The kicker is that to use EIDR, a business must submit its supplementary declaration using an electronic system to which the vast majority of businesses have no access (and little desire in which to invest), or through a customs broker. Not surprisingly, customs brokers have been overwhelmed by the deluge of requests and, in many cases, are struggling to facilitate EIDR on behalf of businesses due to the absence of information required for the supplementary declaration. Most brokers are operating at overcapacity and traders who had not previously secured a broker’s assistance with EIDR processing are now struggling to find a broker to support them.

Add to this that British border personnel are woefully understaffed and struggling to keep pace with the sheer volume of entries (estimates are that several million entries are yet to be declared or processed), and the fact that the EIDR program has been extended to year’s end (entries after December 31, 2021 cannot make use of EIDR), and you have the recipe for a perfect storm.

For most British businesses, customs documentation is an enigma, particularly since many of the imports have traditionally come from the EU where single-market rules absolved importers from having to making formal customs entries for uncontrolled goods. Many of these importers continue to dismiss the new red tape as a thorn in their side and have been lax in submitting the requisite documentation within the 175-day period or have incomplete documentation.

The reality, however, is that they are simply delaying the inevitable. While the processing of entries may be delayed, entries will eventually be reviewed and the consequence for non-compliant businesses will be severe. Not only is it possible customs officials will issue fines and penalties, it’s also quite likely businesses will have to pay retroactive duties on goods that do not qualify for the EU-UK Trade and Cooperation Agreement (TCA), not to mention retroactive VAT.

The challenge for financial officers is that the issuance of fines or retroactive duties – which can often amount to large sums depending on the total value of the entries in question – isn’t likely to happen in the same fiscal year as the entry of imports. The result is that customs non-compliance has the potential to leave gaping holes in 2022 business budgets. The shortfall will inevitably result in the scaling back of business, either by limiting investment or operational contraction.

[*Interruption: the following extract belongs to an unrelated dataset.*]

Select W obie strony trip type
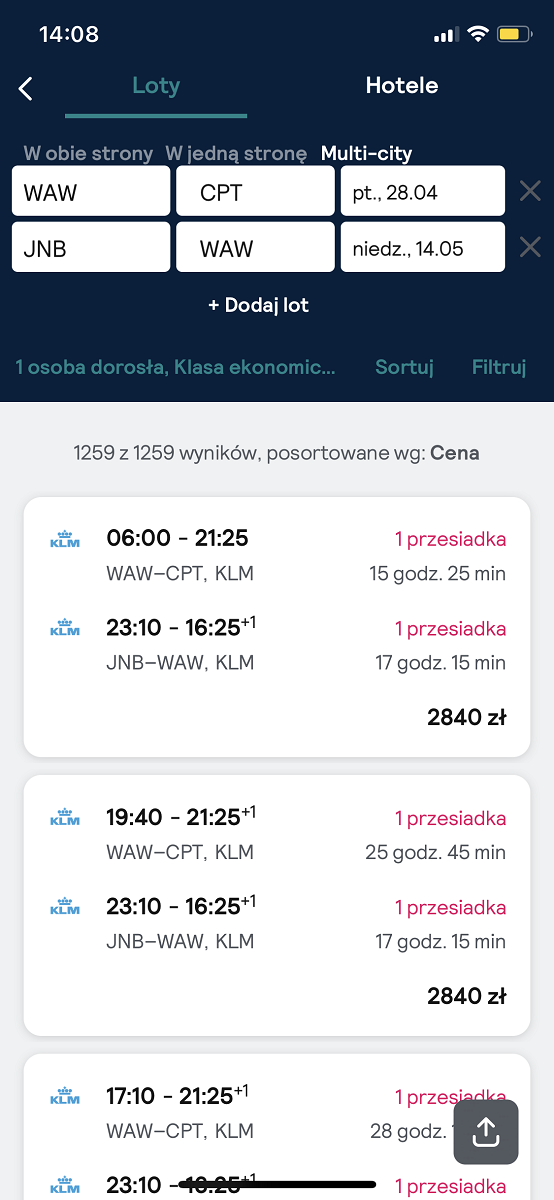This screenshot has width=554, height=1200. point(88,153)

In some cases, it could mean incurring greater debt. For chronic violators of customs rules, customs officials could also revoke importing privileges, requiring businesses to find domestic sources for their supply.

In short, what started out as a program to temporarily relieve businesses from having to cope with the minutiae of customs documentation may turn into a financial quagmire for those same enterprises.

What’s an Importer to Do?

As noted above, finding a customs broker is no easy feat in a market overwhelmed by businesses struggling to keep pace with customs requirements. But some brokers and trade consultants continue to take on new clients. Securing a trade partner sooner rather than later will give you the opportunity to get ahead of the inevitable administrative burden before customs officials come calling.

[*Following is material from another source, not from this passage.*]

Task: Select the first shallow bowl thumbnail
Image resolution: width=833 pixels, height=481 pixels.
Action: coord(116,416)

As my colleague, David Merritt, noted in these pages several months ago, there is recourse for businesses looking to soften the transition to the post-Brexit world, but going it alone is likely beyond the comfort zone of most traders. The role a trade consultant can play is multifold, from reviewing import volumes and documentation and providing advice on the most efficient means of completing supplementary declarations, to performing audits of the declarations by brokers, and analyzing a business’s imports to identify cost-savings through tax reduction.

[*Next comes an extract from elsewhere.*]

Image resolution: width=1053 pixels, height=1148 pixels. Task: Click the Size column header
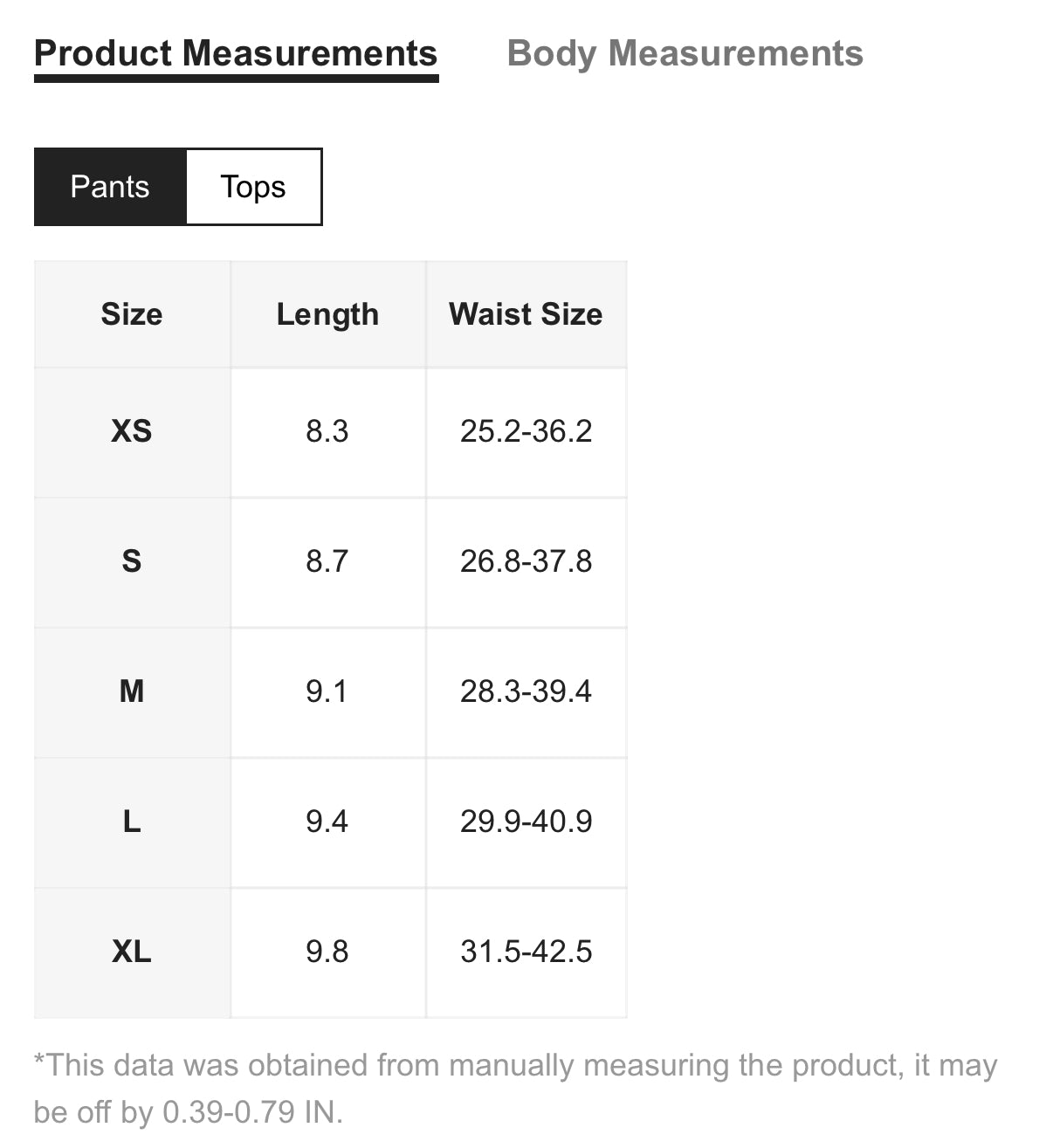point(132,314)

Ignoring the problem in hopes it will go away is most likely to result in untimely calamity down the road with adverse impact on the health of a business and possibly its ability to maintain its existing supply chain partners.

There’s little sense in delaying the inevitable, particularly with the stakes so high.

Gavin Everson has more than 35 years of experience in customs, international trade and logistics management, particularly in implementing customs and logistics processes and systems. He has responsibility for advising and delivering Customs solutions to Livingston’s EMEA clients.